_The problem_
Range to reproduce from the entries below: the line with "For every named target in this 412×1232", the line with "Add to cart", and every line in between. Give them exactly and give nothing else.

_Data to process_
════
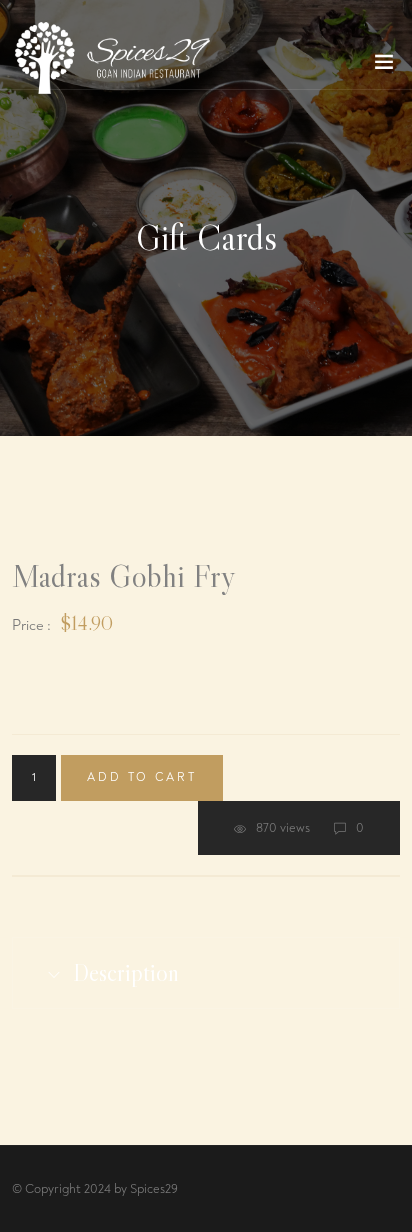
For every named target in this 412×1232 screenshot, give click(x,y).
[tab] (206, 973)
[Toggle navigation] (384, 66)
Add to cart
════
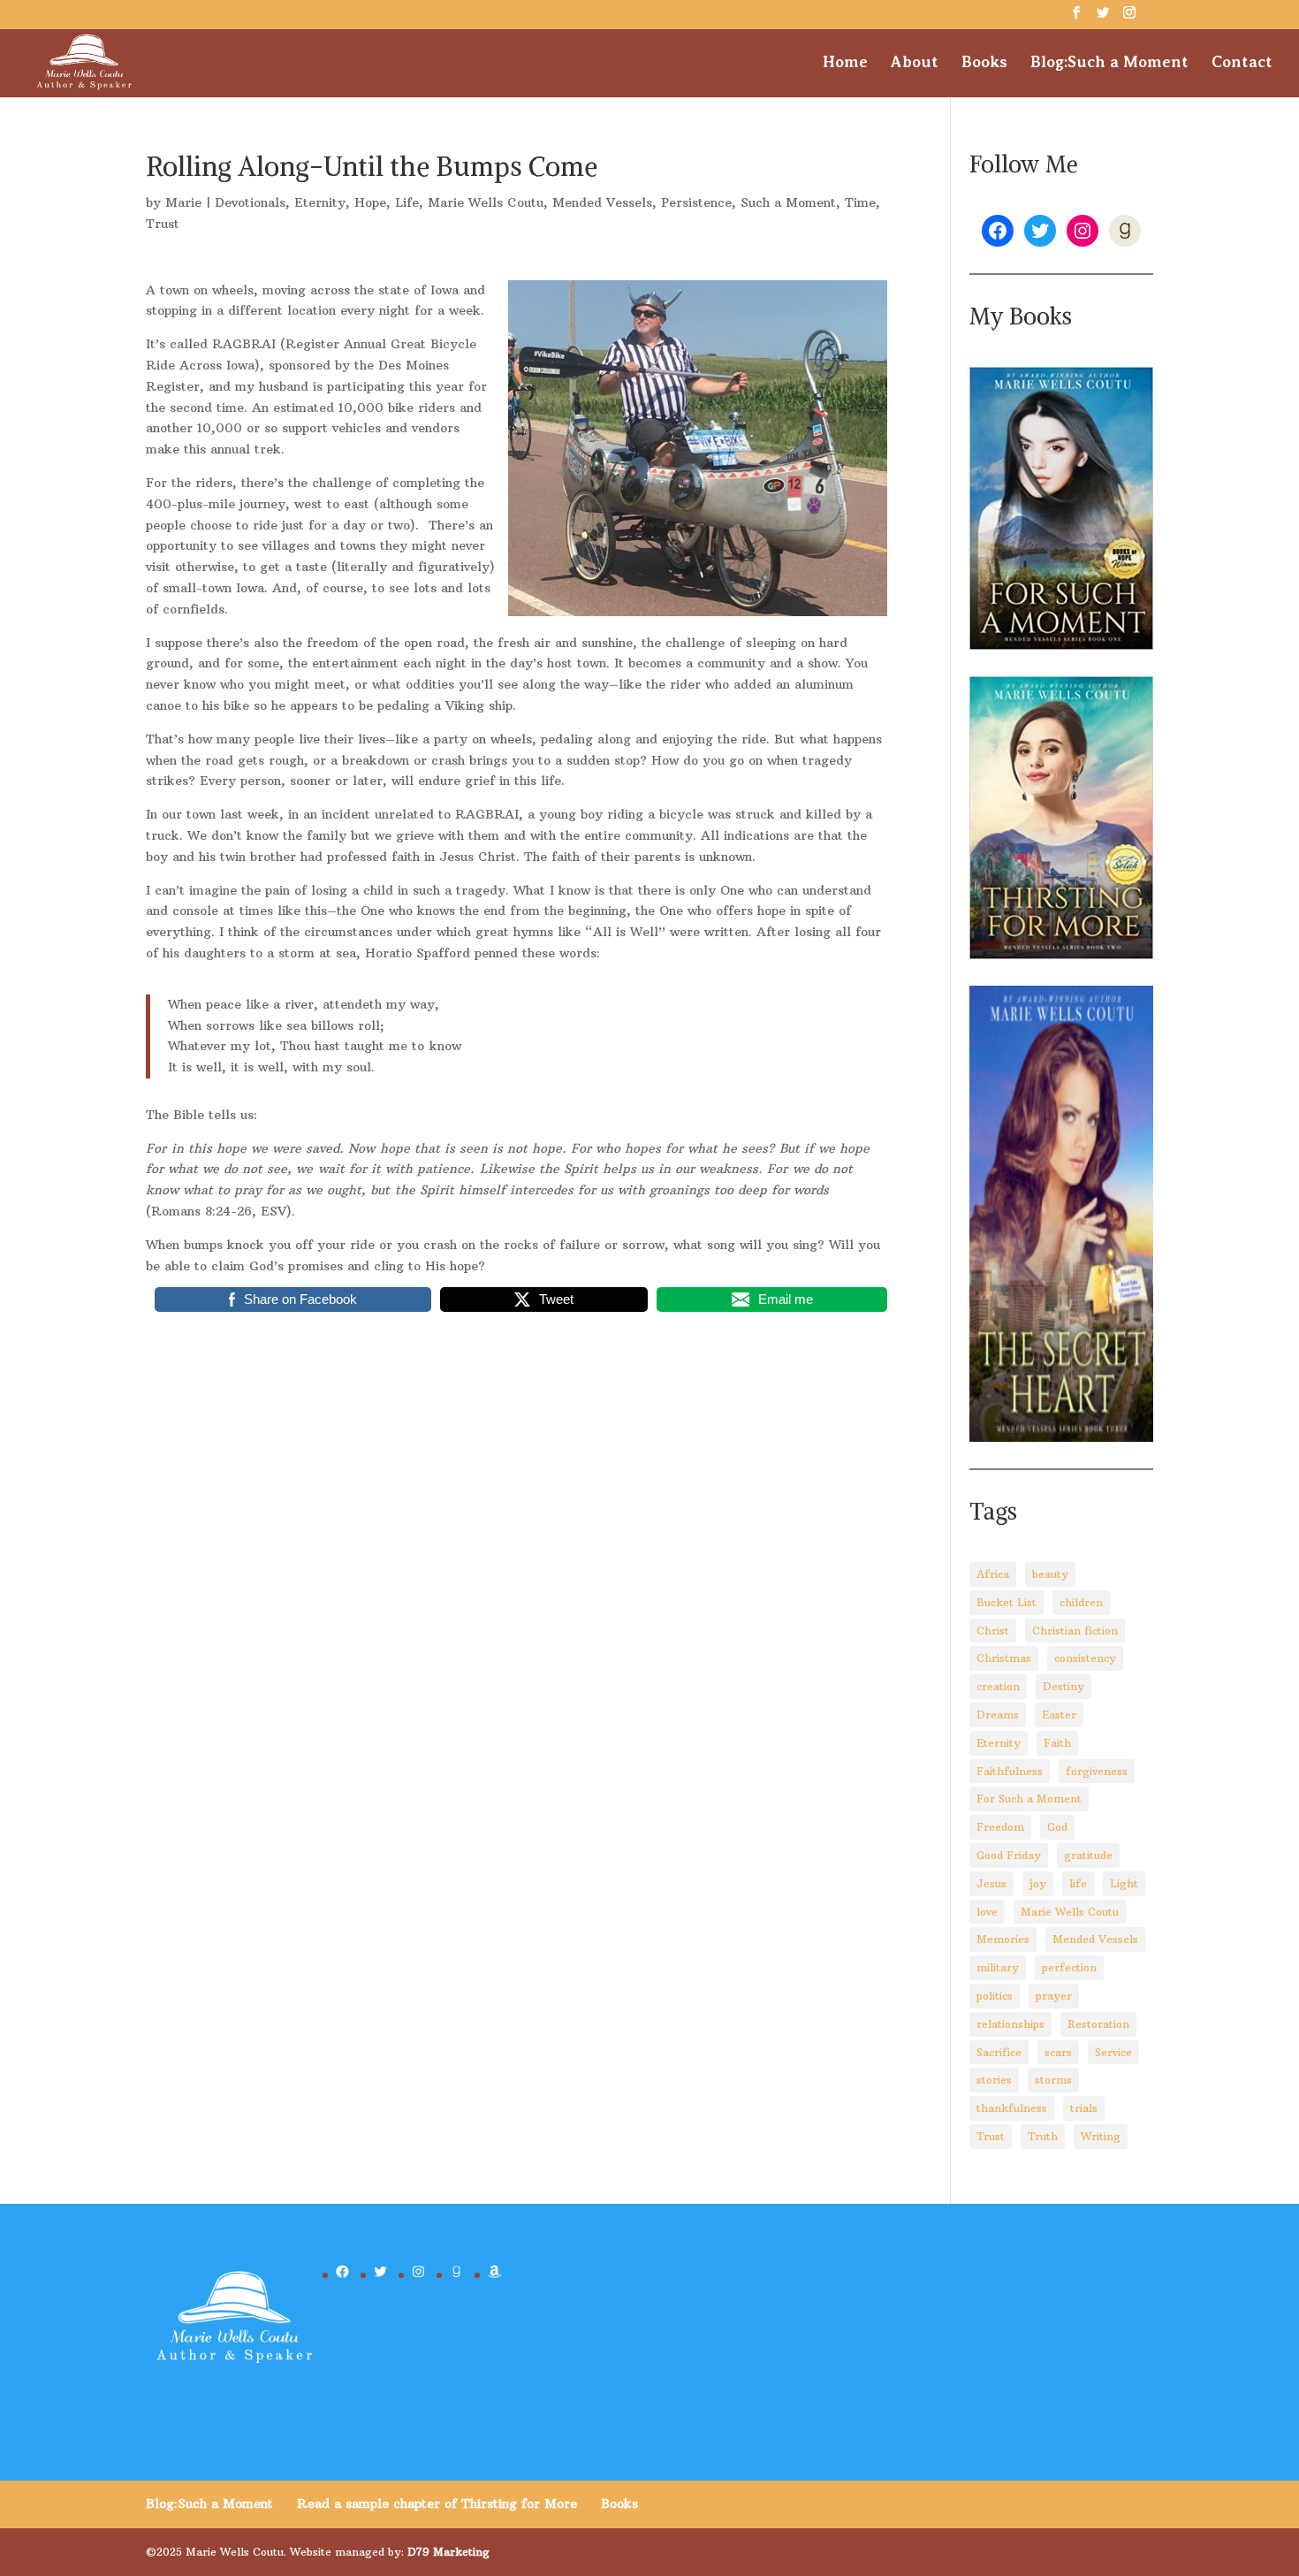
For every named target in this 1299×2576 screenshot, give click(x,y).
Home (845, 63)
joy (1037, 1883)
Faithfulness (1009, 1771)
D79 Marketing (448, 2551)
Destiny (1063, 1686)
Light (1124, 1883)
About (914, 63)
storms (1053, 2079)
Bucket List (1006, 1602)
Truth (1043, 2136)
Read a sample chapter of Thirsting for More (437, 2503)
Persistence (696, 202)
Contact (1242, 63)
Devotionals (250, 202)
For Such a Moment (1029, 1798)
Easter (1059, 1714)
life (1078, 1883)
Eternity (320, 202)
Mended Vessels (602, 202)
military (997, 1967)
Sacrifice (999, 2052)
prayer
════
_Answer for the task_
For every named target in this 412×1232 screenshot, give click(x,y).
[tab] (206, 973)
[Toggle navigation] (384, 66)
Add to cart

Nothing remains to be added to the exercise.